Y agrega Carrel: “Diríase que la civilización moderna es incapaz de producir una crema de hombres dotados a la vez de imaginación, de inteligencia y de valentía. En casi todos los países hay una mengua del calibre intelectual y moral en los que llevan la responsabilidad de la dirección de los negocios políticos, económicos y sociales... Son sobre todo, la endeblez intelectual y moral de los jefes y su ignorancia las que ponen en peligro nuestra civilización.”
Al llegar a esto apagué la bombilla eléctrica —esta otra joya de nuestra civilización mecánica— y me quedé a oscuras, tendido sobre mi cama, y envuelto mi espíritu en los ecos de las lecturas de los diarios en estos días de desvarío preelectoral. Zumbábanme en el ánimo esos insultos, esas injurias, esas calumnias, esas insidias, esas mentiras que se disparan unos combatientes a los otros. Ese pretender sondar intenciones del adversario y hacerlo de mala fe —unos y otros— ese fatídico: “¡Más eres tú!”, esa furia de barbarie. Y ese revolverse como energúmenos contra quien no quiere reconocer la mejor buena fe y la mejor sinceridad de aquel a quien uno se dirige. Es, sin duda, una devastadora epidemia de morbo mental, de locura. ¡Y qué terribles los síntomas! Creeríase que España se ha vuelto un manicomio suelto. Y que muchos de sus locos necesitan camisa de fuerza. De fuerza: no negra, ni azul, ni gris. Y la locura se encubre en la envidia y en el odio a la inteligencia. El “¡Vivan las cadenas!” se cambia en la obediencia de juicio, en la servidumbre mental.
Se habla de extremismos. Pero entendámonos.
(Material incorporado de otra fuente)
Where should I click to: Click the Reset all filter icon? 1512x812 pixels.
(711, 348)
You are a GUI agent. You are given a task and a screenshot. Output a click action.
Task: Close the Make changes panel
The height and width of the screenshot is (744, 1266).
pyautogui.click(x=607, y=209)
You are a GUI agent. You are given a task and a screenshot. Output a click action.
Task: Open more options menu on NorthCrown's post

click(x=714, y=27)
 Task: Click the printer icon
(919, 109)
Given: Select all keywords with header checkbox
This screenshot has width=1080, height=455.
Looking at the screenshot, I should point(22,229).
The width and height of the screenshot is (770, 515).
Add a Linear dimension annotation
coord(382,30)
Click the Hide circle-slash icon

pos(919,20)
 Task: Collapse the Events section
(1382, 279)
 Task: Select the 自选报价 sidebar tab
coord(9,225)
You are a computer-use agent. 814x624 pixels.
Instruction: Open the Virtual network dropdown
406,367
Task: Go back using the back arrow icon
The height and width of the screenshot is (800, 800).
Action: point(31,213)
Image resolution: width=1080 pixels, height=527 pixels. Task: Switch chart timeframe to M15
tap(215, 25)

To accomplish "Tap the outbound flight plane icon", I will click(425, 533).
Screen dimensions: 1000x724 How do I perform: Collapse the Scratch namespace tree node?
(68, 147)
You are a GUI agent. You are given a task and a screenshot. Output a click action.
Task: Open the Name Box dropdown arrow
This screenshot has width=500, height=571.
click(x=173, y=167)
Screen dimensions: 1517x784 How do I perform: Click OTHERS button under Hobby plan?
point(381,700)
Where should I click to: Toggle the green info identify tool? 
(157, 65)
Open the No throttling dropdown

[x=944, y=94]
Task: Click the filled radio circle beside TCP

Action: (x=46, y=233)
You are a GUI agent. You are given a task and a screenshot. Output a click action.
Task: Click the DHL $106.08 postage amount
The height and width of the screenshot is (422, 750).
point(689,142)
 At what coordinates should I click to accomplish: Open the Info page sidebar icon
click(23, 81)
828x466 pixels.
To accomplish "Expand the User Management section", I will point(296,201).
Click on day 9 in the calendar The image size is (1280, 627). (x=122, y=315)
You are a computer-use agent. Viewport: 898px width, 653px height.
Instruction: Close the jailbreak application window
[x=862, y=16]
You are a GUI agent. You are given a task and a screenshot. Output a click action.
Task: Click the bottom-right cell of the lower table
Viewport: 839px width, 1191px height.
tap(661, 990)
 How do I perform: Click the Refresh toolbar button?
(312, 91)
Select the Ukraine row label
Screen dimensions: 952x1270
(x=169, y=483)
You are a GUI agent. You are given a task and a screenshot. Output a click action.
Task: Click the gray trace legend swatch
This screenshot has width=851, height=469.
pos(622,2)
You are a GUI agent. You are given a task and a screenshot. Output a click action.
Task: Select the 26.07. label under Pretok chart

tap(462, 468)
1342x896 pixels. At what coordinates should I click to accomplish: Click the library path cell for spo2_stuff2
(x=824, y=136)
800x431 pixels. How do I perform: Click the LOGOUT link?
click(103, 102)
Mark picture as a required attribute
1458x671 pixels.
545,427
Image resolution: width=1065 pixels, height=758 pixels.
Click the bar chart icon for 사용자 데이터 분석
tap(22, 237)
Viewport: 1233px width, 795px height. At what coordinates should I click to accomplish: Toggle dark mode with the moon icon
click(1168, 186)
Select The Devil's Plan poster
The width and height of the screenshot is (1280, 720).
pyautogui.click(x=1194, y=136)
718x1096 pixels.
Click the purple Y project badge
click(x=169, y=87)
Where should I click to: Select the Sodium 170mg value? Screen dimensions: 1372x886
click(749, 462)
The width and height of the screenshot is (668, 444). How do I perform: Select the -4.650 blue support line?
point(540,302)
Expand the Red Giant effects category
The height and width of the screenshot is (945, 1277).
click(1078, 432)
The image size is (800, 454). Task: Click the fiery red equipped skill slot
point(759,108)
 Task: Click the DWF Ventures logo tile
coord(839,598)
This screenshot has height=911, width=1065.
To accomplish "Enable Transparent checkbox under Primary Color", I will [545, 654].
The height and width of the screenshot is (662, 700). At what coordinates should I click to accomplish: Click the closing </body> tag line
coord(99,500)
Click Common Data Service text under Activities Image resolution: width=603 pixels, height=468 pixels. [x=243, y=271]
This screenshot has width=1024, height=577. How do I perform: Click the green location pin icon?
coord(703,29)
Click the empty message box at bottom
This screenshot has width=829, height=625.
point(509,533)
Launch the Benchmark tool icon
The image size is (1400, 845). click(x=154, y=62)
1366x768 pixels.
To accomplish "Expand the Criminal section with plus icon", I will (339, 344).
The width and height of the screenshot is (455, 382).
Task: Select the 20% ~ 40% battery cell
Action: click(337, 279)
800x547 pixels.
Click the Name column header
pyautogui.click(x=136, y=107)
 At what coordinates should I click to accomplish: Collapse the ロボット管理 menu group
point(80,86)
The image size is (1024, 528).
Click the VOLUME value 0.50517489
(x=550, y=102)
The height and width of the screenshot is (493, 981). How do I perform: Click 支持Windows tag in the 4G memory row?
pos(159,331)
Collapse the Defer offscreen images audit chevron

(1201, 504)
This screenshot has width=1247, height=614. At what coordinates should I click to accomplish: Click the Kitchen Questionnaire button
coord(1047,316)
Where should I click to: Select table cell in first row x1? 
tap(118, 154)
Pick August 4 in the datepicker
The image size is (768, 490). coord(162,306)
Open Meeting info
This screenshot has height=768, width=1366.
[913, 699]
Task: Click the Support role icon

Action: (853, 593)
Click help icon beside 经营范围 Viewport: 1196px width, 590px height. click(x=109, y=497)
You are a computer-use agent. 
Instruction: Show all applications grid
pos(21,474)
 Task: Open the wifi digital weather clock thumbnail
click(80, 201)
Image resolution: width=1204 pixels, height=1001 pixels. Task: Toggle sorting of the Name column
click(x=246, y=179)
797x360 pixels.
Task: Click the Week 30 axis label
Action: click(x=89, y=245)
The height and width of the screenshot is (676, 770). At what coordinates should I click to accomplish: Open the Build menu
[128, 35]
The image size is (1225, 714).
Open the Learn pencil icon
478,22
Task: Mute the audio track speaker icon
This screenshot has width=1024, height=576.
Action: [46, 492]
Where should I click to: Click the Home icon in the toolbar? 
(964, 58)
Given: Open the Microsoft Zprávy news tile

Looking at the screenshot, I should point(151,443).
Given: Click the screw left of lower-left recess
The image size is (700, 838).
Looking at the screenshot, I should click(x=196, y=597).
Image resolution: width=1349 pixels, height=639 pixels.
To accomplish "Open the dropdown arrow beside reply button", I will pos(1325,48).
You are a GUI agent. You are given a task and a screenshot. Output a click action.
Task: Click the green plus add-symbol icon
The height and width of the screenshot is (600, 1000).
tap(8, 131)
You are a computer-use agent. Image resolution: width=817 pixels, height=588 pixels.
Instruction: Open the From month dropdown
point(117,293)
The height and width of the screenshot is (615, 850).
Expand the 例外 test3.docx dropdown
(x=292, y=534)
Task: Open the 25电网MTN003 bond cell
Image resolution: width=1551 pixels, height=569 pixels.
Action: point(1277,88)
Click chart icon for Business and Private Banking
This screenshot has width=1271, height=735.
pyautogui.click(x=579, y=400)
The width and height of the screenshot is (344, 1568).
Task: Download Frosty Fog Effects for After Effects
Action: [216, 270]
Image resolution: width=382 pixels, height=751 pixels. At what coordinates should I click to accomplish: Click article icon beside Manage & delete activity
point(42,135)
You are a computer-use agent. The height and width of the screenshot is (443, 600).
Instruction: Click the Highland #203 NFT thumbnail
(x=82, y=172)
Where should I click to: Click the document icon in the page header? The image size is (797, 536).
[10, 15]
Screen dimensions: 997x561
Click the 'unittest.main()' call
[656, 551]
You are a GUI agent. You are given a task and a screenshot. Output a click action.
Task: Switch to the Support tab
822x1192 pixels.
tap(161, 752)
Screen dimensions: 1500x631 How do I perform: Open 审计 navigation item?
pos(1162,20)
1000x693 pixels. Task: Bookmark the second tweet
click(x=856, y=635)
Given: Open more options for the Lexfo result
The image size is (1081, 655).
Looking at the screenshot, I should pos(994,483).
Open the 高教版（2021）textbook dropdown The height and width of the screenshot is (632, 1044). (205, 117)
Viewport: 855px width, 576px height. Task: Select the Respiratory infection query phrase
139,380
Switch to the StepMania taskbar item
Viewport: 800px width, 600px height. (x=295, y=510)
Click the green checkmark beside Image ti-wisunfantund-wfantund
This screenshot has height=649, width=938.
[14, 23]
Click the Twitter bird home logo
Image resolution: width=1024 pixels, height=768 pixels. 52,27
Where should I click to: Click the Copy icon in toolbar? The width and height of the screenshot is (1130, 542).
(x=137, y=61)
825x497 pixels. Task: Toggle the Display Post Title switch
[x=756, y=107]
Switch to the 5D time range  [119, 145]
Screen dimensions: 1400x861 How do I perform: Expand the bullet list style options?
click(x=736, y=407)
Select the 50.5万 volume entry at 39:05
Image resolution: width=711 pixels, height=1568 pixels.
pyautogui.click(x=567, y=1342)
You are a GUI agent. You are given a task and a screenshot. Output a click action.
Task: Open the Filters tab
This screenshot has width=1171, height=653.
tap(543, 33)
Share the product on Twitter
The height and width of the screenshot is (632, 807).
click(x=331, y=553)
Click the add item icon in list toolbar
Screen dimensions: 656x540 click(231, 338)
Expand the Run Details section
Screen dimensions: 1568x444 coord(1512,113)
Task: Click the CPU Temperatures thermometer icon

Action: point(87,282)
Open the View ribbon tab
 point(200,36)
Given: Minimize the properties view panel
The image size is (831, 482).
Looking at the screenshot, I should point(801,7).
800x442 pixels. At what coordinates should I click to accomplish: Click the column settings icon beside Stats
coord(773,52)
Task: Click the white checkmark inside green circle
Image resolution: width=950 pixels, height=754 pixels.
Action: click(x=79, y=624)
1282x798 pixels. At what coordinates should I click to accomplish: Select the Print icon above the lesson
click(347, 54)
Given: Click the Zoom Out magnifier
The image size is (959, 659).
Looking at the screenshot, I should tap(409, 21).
El extremismo —o mejor, la extremosidad— no estriba en la doctrina que se profesa o se dice profesar, sino en la manera de profesarla. ¡Esos pobres enfermos mentales, tan peligrosos porque se sienten hondamente convencidos de lo que dicen —aun sin entenderlo— y más peligrosos aun cuando de lo que tratan es de convencerse a sí mismos de ello y que se lo gritan para no oír lo de los otros! Eso de que hay que proscribir las ideas del adversario... O si les viene la mala salen con que hay que respetar todas las ideas. A lo que cabe replicar que sí, pero cuando son ideas. Porque las no-ideas no suelen ser respetables. Hay que oír a los sedicentes anti-marxistas, que no saben ni de Marx ni del marxismo más que saben los que se dicen marxistas, que apenas saben jota de ello; y hay que oír a los antivaticanistas, que no tienen del Vaticano y de su política más clara idea que los vaticanistas, que la tienen bien turbia. Porque la ignorancia en unos y en otros es espantosa. Nadie quiere enterarse de nada.
De toda esta gritería apenas surge una voz limpia que diga una palabra clara. ¡Y si sólo fuera gritar! Cuántas veces ha pasado por la mente de este comentador que os habla el triste presentimiento —congojosa corazonada— de tener que volver a expatriarse, desterrarse de la tierra nativa, de la patria, para no contagiarse y enloquecer también. Cada vez que oigo hablar de antipatrias a cualquier “¡Viva España!” —cotéjese con el típico mote andaluz de “¡ese es un viva la Virgen!”—, u oigo hablar de cavernícolas a alguno de los otros, siento todo lo que el observador desapasionado de toda otra pasión que no sea la de la verdad y sobre todo, si posee humor, tiene que disponerse a sufrir en el meollo del alma a la vista de tan triste degeneración mental de su propio pueblo.
“¡Hay que tomar partido!”, gritan los locos de todos los partidos, y uno presiente haber de tener que tomar el partido de partirse del campo de batalla que se está haciendo su pobre patria expuesta a la demencia furiosa.